Ford has confirmed that plans for a new Focus RS have been scrapped, meaning that the fourth-generation Focus will top out at the 206kW ST hatchback for the foreseeable future.
A company statement reads: “As a result of pan-European emissions standards, increased CO2 taxation and the high cost of developing an RS with some form of electrification for a relatively low volume of vehicles, we are not planning another RS version of the Focus.”
The statement hints that Ford could have been some way in the stages of developing a hybrid drivetrain for any potential Mk4 Focus RS – something strongly rumoured as early as the launch of base versions of the fourth-generation car in 2018.
However, it’s unlikely that any hybrid power developments ever reached any prototype or testing phase, and our spy photographers have never caught a glimpse of any Mk4 Focus RS mules.
The Focus RS has been no stranger to variety. The first-generation car relied on turbocharged, 2.0-litre power sending drive to the front axle, before the second-generation model switched to a five-cylinder unit. The previous Focus RS returned to four-cylinder power, but adopted an all-wheel-drive system incorporating a new ‘drift mode,’ too. However, Ford’s statement confirms that hybrid power in the RS – a CO2 reducing move – was not deemed possible.

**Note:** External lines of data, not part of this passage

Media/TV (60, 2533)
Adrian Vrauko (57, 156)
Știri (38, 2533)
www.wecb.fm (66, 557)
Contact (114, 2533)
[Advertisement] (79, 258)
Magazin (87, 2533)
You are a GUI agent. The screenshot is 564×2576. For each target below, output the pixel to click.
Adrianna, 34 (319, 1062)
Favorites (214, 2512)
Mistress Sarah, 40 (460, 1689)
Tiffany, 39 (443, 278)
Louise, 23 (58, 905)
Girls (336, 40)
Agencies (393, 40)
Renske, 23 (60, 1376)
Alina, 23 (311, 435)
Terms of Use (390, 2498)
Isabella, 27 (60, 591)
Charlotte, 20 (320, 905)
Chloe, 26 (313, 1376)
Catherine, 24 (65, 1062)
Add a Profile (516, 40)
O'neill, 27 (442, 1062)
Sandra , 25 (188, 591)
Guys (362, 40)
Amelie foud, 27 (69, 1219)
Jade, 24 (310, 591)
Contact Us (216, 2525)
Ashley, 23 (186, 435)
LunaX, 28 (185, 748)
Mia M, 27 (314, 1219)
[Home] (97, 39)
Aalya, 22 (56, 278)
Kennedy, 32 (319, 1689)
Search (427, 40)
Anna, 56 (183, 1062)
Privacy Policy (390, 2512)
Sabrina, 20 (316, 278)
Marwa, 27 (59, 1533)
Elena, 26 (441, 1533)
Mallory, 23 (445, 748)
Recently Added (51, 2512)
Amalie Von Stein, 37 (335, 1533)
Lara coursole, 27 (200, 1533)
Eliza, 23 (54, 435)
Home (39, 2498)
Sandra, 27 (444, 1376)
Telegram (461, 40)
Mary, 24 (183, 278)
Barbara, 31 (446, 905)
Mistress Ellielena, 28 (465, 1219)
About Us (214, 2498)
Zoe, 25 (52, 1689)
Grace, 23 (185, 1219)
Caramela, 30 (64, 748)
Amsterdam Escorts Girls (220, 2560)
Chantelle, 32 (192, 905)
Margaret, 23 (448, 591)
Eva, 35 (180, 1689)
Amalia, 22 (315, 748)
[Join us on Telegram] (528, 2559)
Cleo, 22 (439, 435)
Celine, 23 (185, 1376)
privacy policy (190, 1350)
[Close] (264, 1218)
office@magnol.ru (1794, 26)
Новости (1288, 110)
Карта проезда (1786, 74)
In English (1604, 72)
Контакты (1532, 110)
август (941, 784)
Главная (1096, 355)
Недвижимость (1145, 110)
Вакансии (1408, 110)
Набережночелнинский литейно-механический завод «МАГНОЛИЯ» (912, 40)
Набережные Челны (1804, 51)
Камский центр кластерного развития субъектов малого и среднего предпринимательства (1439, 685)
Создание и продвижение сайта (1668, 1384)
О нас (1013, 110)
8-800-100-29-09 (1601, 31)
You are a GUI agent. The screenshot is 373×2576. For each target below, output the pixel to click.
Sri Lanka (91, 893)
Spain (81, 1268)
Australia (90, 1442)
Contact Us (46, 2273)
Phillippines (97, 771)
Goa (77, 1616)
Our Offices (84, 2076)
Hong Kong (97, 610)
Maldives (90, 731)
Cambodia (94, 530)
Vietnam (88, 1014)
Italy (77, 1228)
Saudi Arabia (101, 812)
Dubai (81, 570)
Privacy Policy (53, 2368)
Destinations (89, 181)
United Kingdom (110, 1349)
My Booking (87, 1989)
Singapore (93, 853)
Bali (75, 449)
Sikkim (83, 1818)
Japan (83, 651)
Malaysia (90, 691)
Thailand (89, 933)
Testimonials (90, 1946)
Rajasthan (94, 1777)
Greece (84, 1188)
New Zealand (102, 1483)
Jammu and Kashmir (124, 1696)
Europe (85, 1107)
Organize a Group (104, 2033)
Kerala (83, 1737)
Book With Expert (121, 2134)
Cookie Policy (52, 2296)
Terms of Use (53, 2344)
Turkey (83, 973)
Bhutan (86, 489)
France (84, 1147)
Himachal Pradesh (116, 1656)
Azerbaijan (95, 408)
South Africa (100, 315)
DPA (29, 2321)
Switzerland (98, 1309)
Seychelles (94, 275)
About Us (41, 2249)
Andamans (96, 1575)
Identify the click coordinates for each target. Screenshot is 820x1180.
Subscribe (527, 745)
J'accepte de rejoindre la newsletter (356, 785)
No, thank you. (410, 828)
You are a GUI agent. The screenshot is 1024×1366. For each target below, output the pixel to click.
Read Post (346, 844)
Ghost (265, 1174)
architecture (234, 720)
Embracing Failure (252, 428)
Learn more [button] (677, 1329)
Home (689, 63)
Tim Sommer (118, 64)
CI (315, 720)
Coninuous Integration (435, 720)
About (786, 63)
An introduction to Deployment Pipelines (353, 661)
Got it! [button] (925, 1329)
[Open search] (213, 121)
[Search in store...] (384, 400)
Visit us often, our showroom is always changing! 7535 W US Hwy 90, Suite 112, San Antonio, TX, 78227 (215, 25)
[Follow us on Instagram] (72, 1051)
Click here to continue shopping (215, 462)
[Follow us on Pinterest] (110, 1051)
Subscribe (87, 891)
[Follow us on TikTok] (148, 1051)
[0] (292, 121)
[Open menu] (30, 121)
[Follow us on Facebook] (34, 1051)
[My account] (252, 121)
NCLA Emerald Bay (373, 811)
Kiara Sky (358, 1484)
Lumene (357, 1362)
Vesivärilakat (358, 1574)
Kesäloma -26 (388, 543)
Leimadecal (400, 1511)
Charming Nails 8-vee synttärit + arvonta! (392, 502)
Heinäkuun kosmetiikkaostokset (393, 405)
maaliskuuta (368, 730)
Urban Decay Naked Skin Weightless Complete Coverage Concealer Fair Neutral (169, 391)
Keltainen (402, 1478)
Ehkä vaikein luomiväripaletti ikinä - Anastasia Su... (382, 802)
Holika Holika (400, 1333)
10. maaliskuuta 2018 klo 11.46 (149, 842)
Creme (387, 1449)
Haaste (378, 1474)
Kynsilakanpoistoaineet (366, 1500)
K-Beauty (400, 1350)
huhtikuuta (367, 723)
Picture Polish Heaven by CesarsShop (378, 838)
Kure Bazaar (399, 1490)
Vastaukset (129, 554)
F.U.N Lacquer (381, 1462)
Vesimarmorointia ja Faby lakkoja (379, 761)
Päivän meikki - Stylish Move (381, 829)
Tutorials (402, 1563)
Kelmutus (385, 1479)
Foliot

The RS badge has been used across all generations of the Escort and Focus hatchbacks in one way or another, but the statement applies specifically to this generation Focus, suggesting that Ford could look to reuse the badge in the future, where it deems it appropriate.
“We remain committed to Ford Performance vehicles in Europe as part of our DNA with cars like the multi-award winning Focus and Fiesta ST as well as our Mustang and Ranger Raptor models,” the statement concludes.